Feldman Vitaly, Valiant Leslie G
IBM Almaden Research Center, San Jose, CA 95120, USA.
Neural Comput. 2009 Oct;21(10):2715-54. doi: 10.1162/neco.2009.08-08-851.
Over a lifetime, cortex performs a vast number of different cognitive actions, mostly dependent on experience. Previously it has not been known how such capabilities can be reconciled, even in principle, with the known resource constraints on cortex, such as low connectivity and low average synaptic strength. Here we describe neural circuits and associated algorithms that respect the brain's most basic resource constraints and support the execution of high numbers of cognitive actions when presented with natural inputs. Our circuits simultaneously support a suite of four basic kinds of task, each requiring some circuit modification: hierarchical memory formation, pairwise association, supervised memorization, and inductive learning of threshold functions. The capacity of our circuits is established by experiments in which sequences of several thousand such actions are simulated by computer and the circuits created tested for subsequent efficacy. Our underlying theory is apparently the only biologically plausible systems-level theory of learning and memory in cortex for which such a demonstration has been performed, and we argue that no general theory of information processing in the brain can be considered viable without such a demonstration.

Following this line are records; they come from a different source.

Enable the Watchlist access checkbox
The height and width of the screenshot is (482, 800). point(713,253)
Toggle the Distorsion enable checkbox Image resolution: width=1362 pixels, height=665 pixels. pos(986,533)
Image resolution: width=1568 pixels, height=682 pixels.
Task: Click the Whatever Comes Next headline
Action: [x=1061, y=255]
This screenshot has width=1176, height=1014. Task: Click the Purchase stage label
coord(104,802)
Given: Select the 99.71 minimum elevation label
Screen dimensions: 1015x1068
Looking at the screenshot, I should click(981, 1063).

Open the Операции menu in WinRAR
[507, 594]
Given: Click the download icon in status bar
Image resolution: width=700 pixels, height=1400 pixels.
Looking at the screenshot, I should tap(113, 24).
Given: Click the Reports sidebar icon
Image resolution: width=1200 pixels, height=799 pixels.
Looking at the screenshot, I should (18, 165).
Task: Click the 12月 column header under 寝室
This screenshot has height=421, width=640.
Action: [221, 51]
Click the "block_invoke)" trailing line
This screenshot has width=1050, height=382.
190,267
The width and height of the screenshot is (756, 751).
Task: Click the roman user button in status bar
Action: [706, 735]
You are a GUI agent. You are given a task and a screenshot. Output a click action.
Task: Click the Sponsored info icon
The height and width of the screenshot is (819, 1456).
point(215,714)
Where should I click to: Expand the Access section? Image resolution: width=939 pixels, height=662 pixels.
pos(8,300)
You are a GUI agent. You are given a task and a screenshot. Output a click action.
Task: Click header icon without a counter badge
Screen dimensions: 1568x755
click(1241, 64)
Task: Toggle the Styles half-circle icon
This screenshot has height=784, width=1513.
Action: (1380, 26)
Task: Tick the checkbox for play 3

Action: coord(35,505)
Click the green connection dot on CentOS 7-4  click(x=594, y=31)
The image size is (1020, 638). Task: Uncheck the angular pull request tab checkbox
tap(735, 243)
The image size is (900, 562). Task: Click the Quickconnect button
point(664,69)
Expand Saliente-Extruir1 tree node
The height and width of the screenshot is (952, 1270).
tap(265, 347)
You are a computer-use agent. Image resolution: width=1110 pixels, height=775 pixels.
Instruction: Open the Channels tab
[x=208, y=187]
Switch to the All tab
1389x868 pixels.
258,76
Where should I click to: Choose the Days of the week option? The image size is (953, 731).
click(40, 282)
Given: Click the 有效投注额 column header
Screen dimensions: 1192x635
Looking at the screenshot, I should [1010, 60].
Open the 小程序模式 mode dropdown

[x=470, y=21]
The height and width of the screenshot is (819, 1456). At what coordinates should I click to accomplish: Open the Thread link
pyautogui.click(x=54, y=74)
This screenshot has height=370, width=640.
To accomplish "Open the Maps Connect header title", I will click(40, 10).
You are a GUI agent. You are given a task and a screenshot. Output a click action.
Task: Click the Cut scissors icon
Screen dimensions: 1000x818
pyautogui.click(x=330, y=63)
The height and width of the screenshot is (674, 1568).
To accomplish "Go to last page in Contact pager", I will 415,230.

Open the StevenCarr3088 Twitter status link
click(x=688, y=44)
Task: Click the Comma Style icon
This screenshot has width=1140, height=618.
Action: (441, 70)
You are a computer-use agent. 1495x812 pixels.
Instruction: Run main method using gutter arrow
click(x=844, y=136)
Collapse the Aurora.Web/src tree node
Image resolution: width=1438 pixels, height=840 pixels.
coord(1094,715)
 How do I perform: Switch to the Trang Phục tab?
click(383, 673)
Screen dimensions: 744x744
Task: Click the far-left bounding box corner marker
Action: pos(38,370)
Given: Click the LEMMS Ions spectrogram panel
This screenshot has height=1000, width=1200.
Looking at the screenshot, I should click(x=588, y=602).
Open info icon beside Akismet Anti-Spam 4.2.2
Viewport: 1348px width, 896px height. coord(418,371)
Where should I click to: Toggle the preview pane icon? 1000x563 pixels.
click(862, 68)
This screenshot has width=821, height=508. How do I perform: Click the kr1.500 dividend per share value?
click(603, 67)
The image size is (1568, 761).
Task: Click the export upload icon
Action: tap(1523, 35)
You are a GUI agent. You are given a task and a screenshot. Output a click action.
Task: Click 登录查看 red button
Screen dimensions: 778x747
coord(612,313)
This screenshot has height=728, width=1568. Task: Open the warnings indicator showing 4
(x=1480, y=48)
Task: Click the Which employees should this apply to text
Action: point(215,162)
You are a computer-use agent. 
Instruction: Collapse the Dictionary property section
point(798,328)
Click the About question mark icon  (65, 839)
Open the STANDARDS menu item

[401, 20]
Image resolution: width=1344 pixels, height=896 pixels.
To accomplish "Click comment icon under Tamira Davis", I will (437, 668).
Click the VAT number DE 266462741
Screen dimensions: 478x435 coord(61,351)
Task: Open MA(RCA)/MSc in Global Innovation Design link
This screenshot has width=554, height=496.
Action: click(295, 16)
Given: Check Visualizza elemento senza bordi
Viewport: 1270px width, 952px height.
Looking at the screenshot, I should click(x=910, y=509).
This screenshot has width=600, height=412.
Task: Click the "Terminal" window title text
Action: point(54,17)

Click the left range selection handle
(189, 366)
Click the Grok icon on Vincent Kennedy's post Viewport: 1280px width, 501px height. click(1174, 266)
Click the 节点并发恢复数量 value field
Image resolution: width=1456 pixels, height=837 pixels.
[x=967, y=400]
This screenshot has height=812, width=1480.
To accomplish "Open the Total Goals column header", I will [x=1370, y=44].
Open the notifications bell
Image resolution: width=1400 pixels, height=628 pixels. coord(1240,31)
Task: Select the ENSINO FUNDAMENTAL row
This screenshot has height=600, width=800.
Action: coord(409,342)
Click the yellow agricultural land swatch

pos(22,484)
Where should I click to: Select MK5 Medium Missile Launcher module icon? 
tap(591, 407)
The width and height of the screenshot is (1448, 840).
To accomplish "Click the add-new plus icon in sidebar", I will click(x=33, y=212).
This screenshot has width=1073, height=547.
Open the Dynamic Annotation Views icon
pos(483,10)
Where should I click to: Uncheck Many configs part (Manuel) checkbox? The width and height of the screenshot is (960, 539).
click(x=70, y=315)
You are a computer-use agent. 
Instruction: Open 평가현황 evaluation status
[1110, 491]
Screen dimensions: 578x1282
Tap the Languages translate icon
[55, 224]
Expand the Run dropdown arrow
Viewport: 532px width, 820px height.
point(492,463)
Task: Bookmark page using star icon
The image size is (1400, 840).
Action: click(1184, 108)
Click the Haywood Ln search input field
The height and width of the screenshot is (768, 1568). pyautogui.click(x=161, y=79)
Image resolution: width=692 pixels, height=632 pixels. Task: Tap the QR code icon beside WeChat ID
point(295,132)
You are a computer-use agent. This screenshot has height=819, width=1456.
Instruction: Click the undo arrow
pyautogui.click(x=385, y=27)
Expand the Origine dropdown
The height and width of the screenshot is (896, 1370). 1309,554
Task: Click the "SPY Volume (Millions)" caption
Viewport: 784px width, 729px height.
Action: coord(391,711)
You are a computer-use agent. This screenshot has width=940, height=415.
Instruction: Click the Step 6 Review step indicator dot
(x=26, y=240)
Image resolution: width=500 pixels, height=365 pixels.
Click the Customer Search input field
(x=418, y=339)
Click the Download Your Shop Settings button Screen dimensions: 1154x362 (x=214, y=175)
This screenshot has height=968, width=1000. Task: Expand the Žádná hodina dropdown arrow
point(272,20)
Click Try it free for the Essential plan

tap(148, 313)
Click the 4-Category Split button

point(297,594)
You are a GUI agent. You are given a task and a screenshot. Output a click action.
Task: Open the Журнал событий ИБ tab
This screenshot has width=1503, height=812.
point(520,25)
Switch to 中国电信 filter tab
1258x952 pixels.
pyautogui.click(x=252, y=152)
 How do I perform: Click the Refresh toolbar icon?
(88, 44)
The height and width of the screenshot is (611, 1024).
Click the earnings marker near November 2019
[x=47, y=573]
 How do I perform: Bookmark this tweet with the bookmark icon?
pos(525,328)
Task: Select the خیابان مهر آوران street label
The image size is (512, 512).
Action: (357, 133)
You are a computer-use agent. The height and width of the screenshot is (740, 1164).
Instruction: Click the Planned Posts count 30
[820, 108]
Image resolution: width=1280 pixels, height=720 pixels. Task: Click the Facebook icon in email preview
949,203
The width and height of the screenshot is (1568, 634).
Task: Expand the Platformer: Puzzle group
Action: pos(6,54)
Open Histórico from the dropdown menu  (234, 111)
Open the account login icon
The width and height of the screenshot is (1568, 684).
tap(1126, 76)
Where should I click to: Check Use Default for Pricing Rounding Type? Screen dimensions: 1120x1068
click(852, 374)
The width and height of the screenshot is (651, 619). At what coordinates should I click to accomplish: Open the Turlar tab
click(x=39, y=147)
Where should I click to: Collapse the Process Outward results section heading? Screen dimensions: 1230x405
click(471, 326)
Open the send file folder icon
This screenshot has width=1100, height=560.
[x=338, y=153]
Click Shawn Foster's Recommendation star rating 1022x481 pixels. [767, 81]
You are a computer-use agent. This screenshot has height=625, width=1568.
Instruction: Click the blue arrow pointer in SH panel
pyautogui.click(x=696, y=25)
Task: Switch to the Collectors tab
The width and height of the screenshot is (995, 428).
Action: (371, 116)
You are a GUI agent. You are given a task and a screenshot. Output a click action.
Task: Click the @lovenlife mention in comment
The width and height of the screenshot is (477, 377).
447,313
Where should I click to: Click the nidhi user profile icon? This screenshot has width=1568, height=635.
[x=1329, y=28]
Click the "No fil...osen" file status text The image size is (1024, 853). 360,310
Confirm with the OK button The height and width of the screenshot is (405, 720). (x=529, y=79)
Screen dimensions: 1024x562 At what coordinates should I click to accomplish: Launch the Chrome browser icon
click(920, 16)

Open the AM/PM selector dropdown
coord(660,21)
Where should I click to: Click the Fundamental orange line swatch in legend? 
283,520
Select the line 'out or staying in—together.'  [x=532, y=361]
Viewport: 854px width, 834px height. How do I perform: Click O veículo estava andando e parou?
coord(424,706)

在一生中,大脑皮层会执行大量不同的认知行为,这些行为大多依赖于经验。此前,人们甚至在原则上都不知道,这样的能力如何能与大脑皮层已知的资源限制相协调,比如低连接性和低平均突触强度。在这里,我们描述了一些神经回路及相关算法,它们符合大脑最基本的资源限制,并在面对自然输入时支持执行大量认知行为。我们的回路同时支持一组四种基本类型的任务,每种任务都需要对回路进行一些修改:分层记忆形成、成对关联、监督记忆以及阈值函数的归纳学习。我们通过实验确定了回路的能力,在这些实验中,数千个此类行为的序列由计算机模拟,并且对创建的回路进行测试以检验其后续功效。我们的基础理论显然是皮层中学习和记忆方面唯一具有生物学合理性的系统级理论,且已进行了这样的论证,我们认为,如果没有这样的论证,大脑中任何信息处理的通用理论都不能被认为是可行的。